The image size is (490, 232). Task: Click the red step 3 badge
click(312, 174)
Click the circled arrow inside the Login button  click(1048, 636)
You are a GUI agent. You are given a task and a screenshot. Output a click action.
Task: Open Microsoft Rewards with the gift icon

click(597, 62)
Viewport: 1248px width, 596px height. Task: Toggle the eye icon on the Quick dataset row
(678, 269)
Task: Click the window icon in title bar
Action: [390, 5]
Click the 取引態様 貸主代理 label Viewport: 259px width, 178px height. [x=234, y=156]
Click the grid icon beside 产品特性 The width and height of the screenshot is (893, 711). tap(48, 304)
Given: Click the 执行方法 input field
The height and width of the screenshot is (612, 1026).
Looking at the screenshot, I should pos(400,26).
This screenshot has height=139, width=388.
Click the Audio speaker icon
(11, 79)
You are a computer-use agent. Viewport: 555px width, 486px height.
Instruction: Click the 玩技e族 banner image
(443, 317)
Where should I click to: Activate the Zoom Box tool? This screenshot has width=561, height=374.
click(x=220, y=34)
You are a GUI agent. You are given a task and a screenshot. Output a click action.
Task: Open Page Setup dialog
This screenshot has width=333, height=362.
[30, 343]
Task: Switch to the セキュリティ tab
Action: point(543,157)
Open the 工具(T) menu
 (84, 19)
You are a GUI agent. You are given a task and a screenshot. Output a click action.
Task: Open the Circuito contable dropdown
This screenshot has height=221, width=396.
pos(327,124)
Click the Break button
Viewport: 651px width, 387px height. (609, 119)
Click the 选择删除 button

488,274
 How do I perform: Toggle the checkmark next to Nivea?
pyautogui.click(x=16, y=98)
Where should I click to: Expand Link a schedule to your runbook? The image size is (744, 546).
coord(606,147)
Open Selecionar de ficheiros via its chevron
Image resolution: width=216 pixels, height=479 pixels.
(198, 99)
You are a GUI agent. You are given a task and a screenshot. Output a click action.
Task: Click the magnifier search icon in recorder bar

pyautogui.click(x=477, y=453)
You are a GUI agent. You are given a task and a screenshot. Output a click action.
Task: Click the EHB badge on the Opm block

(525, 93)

Your objective - All entries shown above should be printed again exactly.

Response box -
The image size is (490, 232). Task: Click the red step 3 badge
click(312, 174)
Click the circled arrow inside the Login button  click(1048, 636)
You are a GUI agent. You are given a task and a screenshot. Output a click action.
Task: Open Microsoft Rewards with the gift icon

click(597, 62)
Viewport: 1248px width, 596px height. Task: Toggle the eye icon on the Quick dataset row
(678, 269)
Task: Click the window icon in title bar
Action: [390, 5]
Click the 取引態様 貸主代理 label Viewport: 259px width, 178px height. [x=234, y=156]
Click the grid icon beside 产品特性 The width and height of the screenshot is (893, 711). tap(48, 304)
Given: Click the 执行方法 input field
The height and width of the screenshot is (612, 1026).
Looking at the screenshot, I should pos(400,26).
This screenshot has height=139, width=388.
Click the Audio speaker icon
(11, 79)
You are a computer-use agent. Viewport: 555px width, 486px height.
Instruction: Click the 玩技e族 banner image
(443, 317)
Where should I click to: Activate the Zoom Box tool? This screenshot has width=561, height=374.
click(x=220, y=34)
You are a GUI agent. You are given a task and a screenshot. Output a click action.
Task: Open Page Setup dialog
This screenshot has width=333, height=362.
[30, 343]
Task: Switch to the セキュリティ tab
Action: point(543,157)
Open the 工具(T) menu
 (84, 19)
You are a GUI agent. You are given a task and a screenshot. Output a click action.
Task: Open the Circuito contable dropdown
This screenshot has height=221, width=396.
pos(327,124)
Click the Break button
Viewport: 651px width, 387px height. (609, 119)
Click the 选择删除 button

488,274
 How do I perform: Toggle the checkmark next to Nivea?
pyautogui.click(x=16, y=98)
Where should I click to: Expand Link a schedule to your runbook? The image size is (744, 546).
coord(606,147)
Open Selecionar de ficheiros via its chevron
Image resolution: width=216 pixels, height=479 pixels.
(198, 99)
You are a GUI agent. You are given a task and a screenshot. Output a click action.
Task: Click the magnifier search icon in recorder bar

pyautogui.click(x=477, y=453)
You are a GUI agent. You are given a task and a screenshot. Output a click action.
Task: Click the EHB badge on the Opm block

(525, 93)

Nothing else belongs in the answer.